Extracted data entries
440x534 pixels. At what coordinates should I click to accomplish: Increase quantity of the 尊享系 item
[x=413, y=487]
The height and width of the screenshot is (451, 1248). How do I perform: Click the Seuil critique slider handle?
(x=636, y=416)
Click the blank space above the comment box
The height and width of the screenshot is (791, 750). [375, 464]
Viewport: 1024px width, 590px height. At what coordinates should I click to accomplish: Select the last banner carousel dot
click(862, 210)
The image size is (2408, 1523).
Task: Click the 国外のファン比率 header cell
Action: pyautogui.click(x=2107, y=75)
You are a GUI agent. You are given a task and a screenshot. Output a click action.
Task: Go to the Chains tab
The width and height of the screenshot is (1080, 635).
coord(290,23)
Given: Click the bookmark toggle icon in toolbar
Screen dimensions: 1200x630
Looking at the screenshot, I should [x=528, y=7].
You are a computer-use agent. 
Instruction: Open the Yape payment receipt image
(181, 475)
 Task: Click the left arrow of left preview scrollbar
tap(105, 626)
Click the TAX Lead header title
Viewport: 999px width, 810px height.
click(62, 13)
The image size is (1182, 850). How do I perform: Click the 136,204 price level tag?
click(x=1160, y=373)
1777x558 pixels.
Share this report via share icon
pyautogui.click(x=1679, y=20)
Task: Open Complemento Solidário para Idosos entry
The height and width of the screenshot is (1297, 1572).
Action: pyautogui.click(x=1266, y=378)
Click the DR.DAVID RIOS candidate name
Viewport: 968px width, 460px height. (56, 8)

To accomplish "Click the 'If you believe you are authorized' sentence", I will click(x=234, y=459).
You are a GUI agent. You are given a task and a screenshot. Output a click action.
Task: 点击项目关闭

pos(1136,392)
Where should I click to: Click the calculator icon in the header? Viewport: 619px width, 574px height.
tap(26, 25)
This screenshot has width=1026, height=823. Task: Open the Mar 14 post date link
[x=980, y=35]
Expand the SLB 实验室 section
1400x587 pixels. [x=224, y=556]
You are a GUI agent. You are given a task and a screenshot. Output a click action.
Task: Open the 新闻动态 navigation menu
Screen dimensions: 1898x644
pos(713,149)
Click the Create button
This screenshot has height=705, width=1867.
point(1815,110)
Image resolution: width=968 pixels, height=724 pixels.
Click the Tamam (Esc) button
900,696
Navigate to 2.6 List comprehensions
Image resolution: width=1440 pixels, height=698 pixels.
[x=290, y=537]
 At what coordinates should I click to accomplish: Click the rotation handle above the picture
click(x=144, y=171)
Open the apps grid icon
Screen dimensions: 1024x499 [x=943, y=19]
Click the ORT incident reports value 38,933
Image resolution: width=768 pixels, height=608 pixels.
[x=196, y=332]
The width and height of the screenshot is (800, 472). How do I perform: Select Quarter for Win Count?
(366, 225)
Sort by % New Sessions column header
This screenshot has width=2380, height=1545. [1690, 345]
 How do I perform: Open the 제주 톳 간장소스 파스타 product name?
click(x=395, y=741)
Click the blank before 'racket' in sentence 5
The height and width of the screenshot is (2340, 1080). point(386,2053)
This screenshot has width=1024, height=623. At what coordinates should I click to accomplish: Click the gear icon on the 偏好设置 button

* **What you should do**: Set down exactly, and only, the lines from the one containing "above the picture" to the final line of the data.

* **Response to the task**:
 At what coordinates should I click to accomplish: Click the rotation handle above the picture
click(x=144, y=171)
Open the apps grid icon
Screen dimensions: 1024x499 [x=943, y=19]
Click the ORT incident reports value 38,933
Image resolution: width=768 pixels, height=608 pixels.
[x=196, y=332]
The width and height of the screenshot is (800, 472). How do I perform: Select Quarter for Win Count?
(366, 225)
Sort by % New Sessions column header
This screenshot has width=2380, height=1545. [1690, 345]
 How do I perform: Open the 제주 톳 간장소스 파스타 product name?
click(x=395, y=741)
Click the blank before 'racket' in sentence 5
The height and width of the screenshot is (2340, 1080). point(386,2053)
This screenshot has width=1024, height=623. At what coordinates should I click to accomplish: Click the gear icon on the 偏好设置 button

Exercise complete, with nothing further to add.